Document text »
● ● ● ● ● ● ●

21. In her proposal for a solution, the Ombudsman therefore asked the Commission to review its position with a view to granting the widest possible public access to the documents requested.
22. In reply to the solution proposal,[19] the Commission maintained its position that no further information could be disclosed.
23. The Commission said that the information in the documents originates from a third party and is more detailed than the publicly available information about the project. It restated that the documents concern a deliverable of the NEXT project which was marked ‘confidential’ in the grant agreement. The Commission repeated its arguments from the confirmatory decision that it needed to apply Regulation 1049/2001 “in a way which is consistent with the confidentiality obligations laid down in the grant agreement, read in conjunction with Article 3 of Regulation (EU) No 1290/2013”.
24. The Commission stated that it had in fact concluded that, even if the documents were considered as confidential in the grant agreement, these could not be fully covered by the exception for the protection of commercial interests. This is why it disclosed those parts that did not contain sensitive business information. At the same time, it withheld other parts that could, if disclosed, have undermined the legitimate commercial interests of the third party concerned, such as information about workforce and costs, operational issues, permitting procedures, investments and commercial relations of the third party concerned.
25. The Commission further maintained its assessment that the withheld parts of the documents do not contain environmental information in the sense of the EU Aarhus Regulation.

● ● ● ● ● ● ●

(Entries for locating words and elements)
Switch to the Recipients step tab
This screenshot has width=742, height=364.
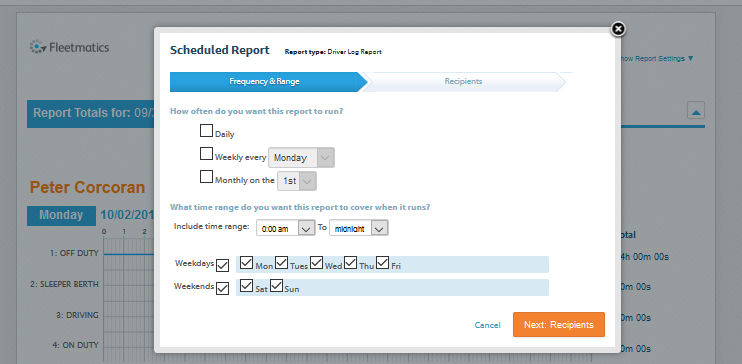463,81
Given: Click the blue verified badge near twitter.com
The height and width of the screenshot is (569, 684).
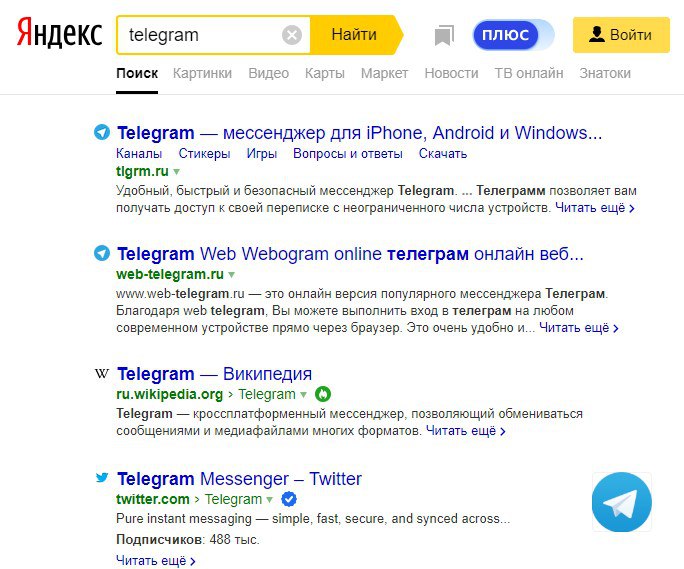Looking at the screenshot, I should (289, 499).
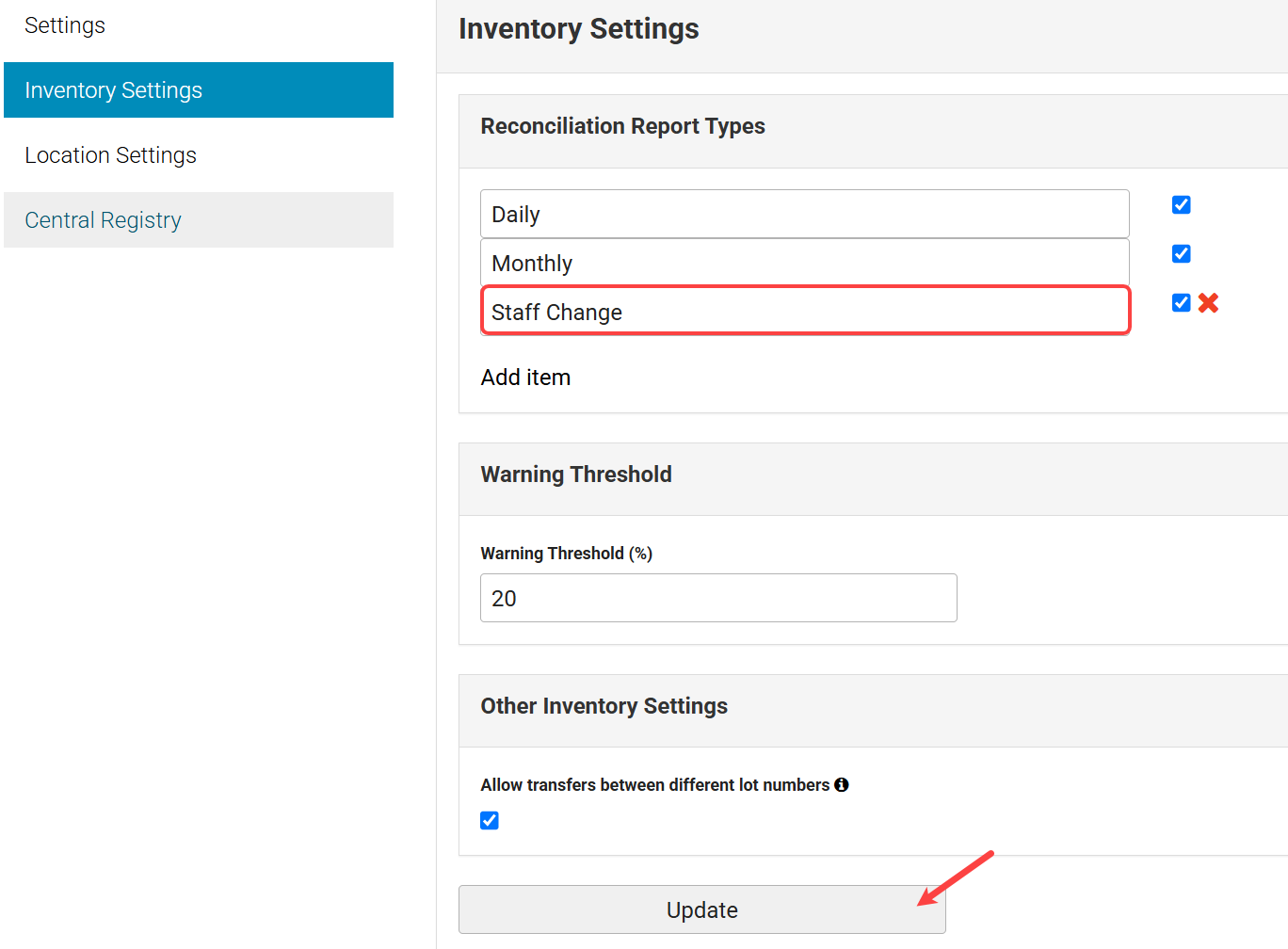The height and width of the screenshot is (949, 1288).
Task: Click the Warning Threshold (%) field label
Action: point(566,554)
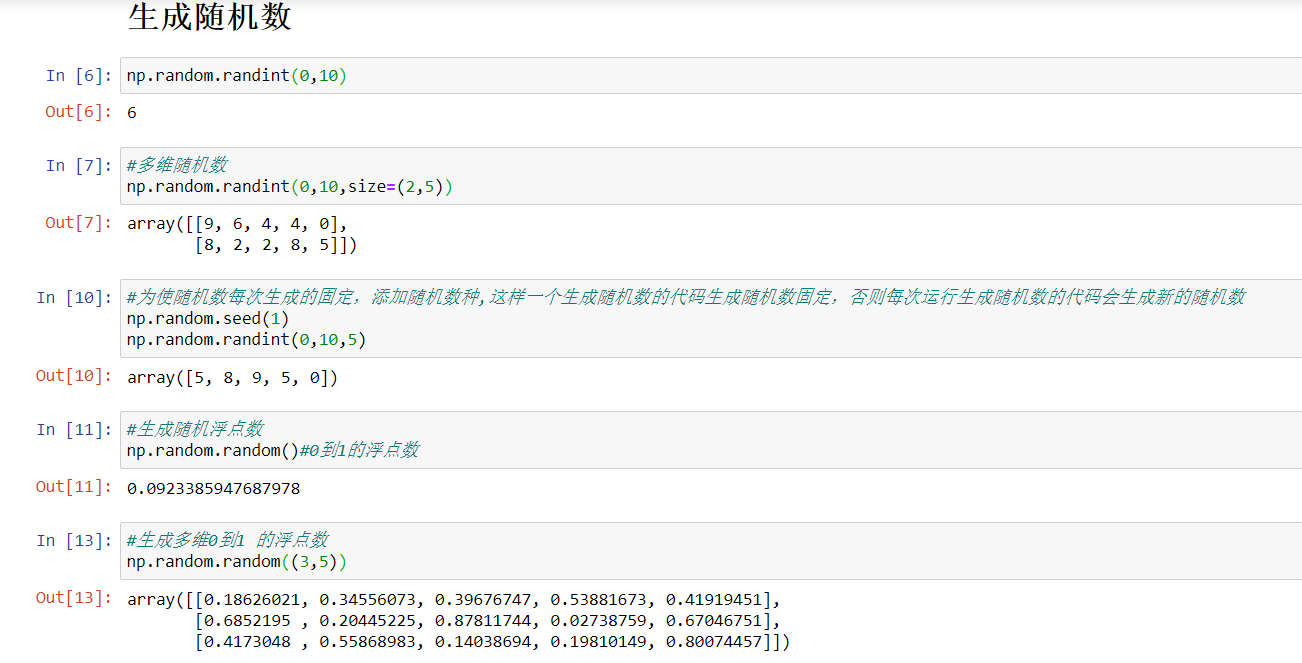
Task: Click the #多维随机数 comment line
Action: 176,166
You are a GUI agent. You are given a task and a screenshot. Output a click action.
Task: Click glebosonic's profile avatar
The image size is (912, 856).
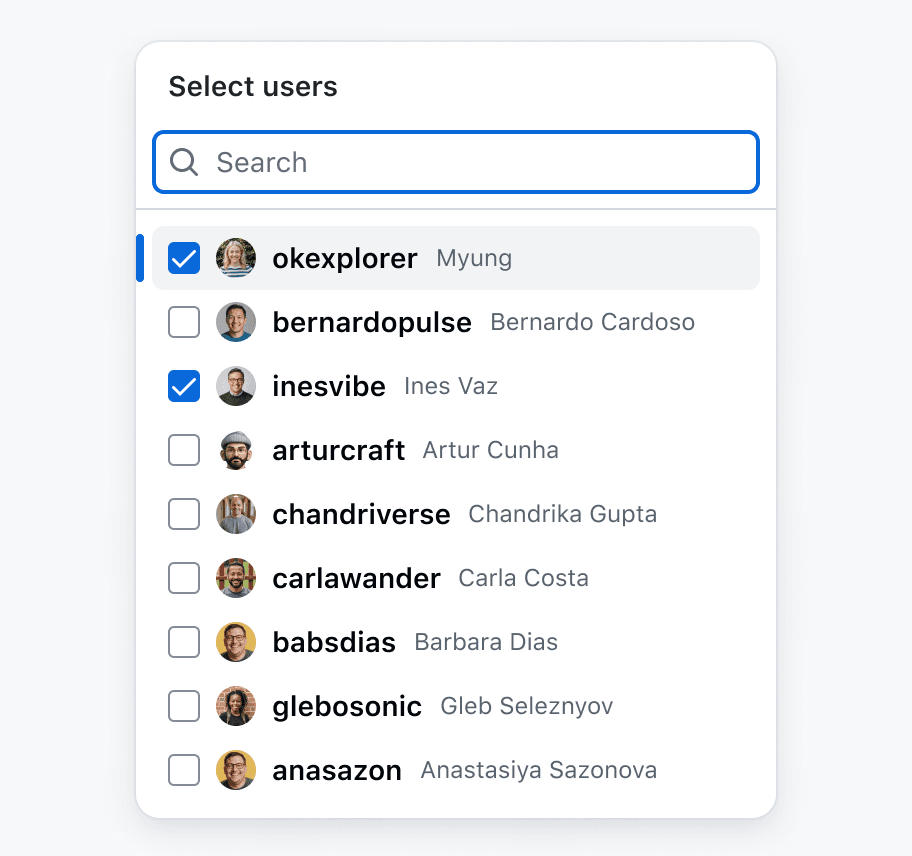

● ● ● ● ● ● ●

Exercise tasks »
**A)** According to the Ombudsman text, why did the Commission release some parts of the documents? Answer in one to three sentences.
**B)** In the Ombudsman text, which project's deliverable do the documents concern?
**C)** Copy the Ombudsman text from "24. The Commission" up to and including "third party concerned.".
The data have no connection to the Ombudsman text.

Expected outputs »
**A)** The Commission concluded that, even if the documents were marked confidential in the grant agreement, they could not be fully covered by the exception for the protection of commercial interests. It therefore disclosed the parts that did not contain sensitive business information.

**B)** The NEXT project.

**C)**
24. The Commission stated that it had in fact concluded that, even if the documents were considered as confidential in the grant agreement, these could not be fully covered by the exception for the protection of commercial interests. This is why it disclosed those parts that did not contain sensitive business information. At the same time, it withheld other parts that could, if disclosed, have undermined the legitimate commercial interests of the third party concerned, such as information about workforce and costs, operational issues, permitting procedures, investments and commercial relations of the third party concerned.